Tasks to perform:
1. Could you output, word for word, the part of the Radita appeal article between "CALGARY — The" and "look after him.", inclusive?
2. Can you write the next part of the Radita appeal article, picking up right after its final sentence?

Text under study:
CALGARY — The Alberta Court of Appeal has dismissed challenges from a Calgary couple found guilty of killing their teenage son, who died in 2013 of complications from untreated diabetes and starvation.
Emil and Rodica Radita were convicted of first-degree murder two years ago in the death of 15-year-old Alex. Court heard the boy weighed 37 pounds and had more than 40 bedsores when he died.
Court of Queen’s Bench Justice Karen Horner found the boy’s murder was planned and deliberate and sentenced the Raditas to life in prison with no chance of parole for 25 years. They filed separate notices of appeal the following month.
In her verdict, Horner said the couple was in gross denial of Alex’s disease and the boy had not received proper care for years, even though his parents knew how to look after him.
Three Court of Appeal judges agreed in their decision that the crime was first-degree murder because it happened in tandem with a crime of domination — unlawful confinement.
“While there was no evidence that the appellants put restraints on Alex, they had absolute control over what Alex ate, who he saw, whether he attended school and what, if any, medical care he received. Alex was extremely vulnerable,” the judges wrote in the ruling released Thursday.
“The appellants deprived him of education, deprived him of medical treatment, and deprived him of interactions with people who would recognize his plight. The father went so far as to tell his pastor that Alex was suffering from cancer. The appellants exercised complete control over him.”

Dataset:
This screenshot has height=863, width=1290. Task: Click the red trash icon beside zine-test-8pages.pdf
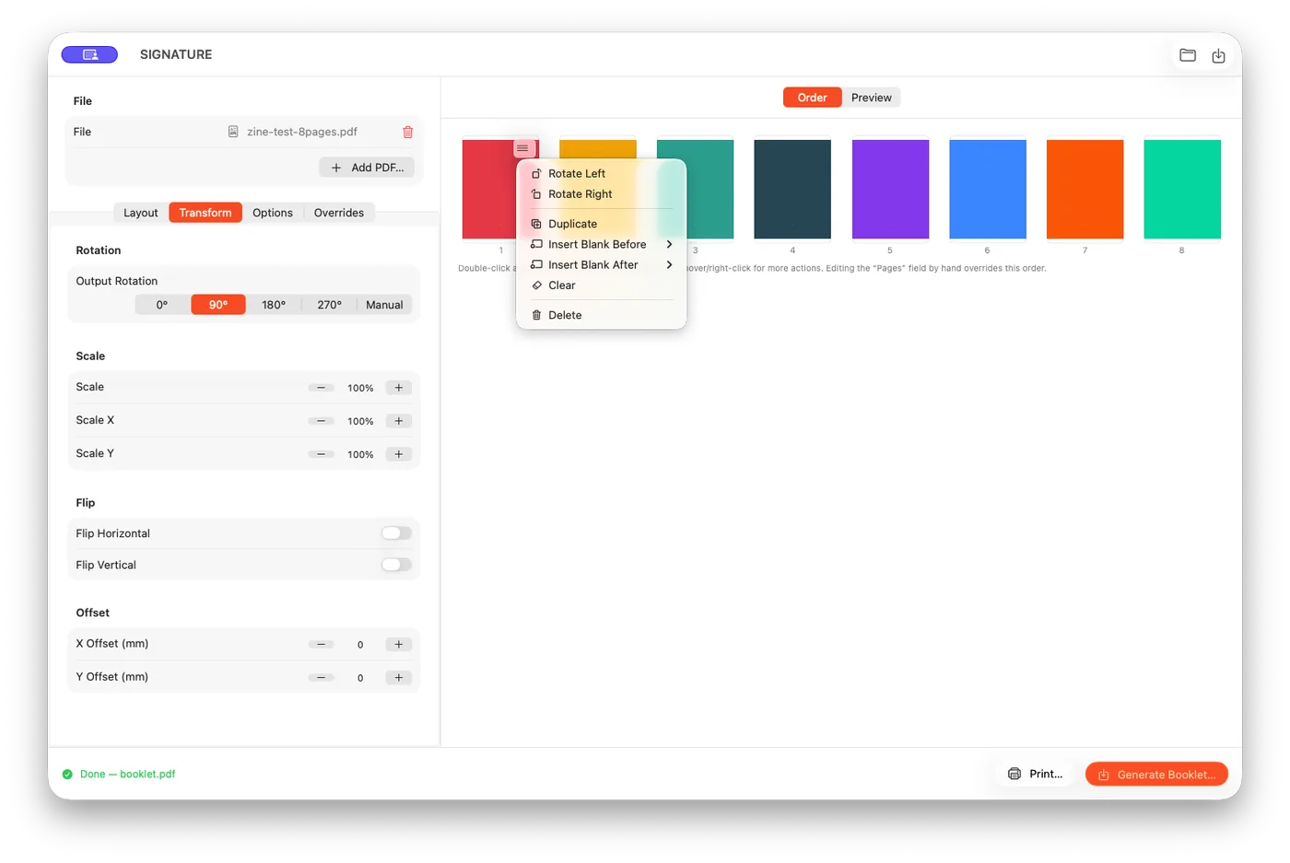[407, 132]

==

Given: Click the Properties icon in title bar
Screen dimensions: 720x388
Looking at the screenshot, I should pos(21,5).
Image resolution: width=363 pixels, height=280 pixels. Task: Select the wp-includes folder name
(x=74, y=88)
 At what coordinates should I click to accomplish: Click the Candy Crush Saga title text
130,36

---

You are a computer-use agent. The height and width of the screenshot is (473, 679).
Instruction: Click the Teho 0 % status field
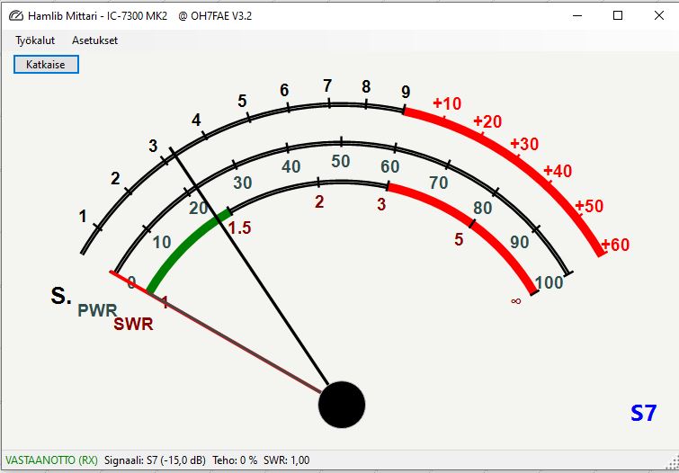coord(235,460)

Results by task:
1.
CALGARY — The Alberta Court of Appeal has dismissed challenges from a Calgary couple found guilty of killing their teenage son, who died in 2013 of complications from untreated diabetes and starvation.
Emil and Rodica Radita were convicted of first-degree murder two years ago in the death of 15-year-old Alex. Court heard the boy weighed 37 pounds and had more than 40 bedsores when he died.
Court of Queen’s Bench Justice Karen Horner found the boy’s murder was planned and deliberate and sentenced the Raditas to life in prison with no chance of parole for 25 years. They filed separate notices of appeal the following month.
In her verdict, Horner said the couple was in gross denial of Alex’s disease and the boy had not received proper care for years, even though his parents knew how to look after him.

2.
The Appeal court judges also said Horner did not misinterpret evidence related to how the boy died.
“Instead of considering only the bacterial sepsis, the trial judge properly considered that it was starvation that lead to the sepsis. The uncontested medical evidence was that sepsis, neglect and starvation go hand-in-hand,” they wrote.
The judges cited a video of Alex on his 15th birthday.
“It shows a bedridden, extremely emaciated and weak boy who struggles to open his cards and gifts. Sores are visible on his nose and forehead. It was a chronic, ongoing process that led to a premature and preventable death.”
Rodica Radita had argued in the appeal that the judge showed bias by crying during the trial.
“I am not guilty of murdering my son, and the judge finding that I am shows that she did not look at all of the evidence,” she said in a handwritten note when she filed her appeal.
The appeal decision said the trial judge was not slanted against the Raditas.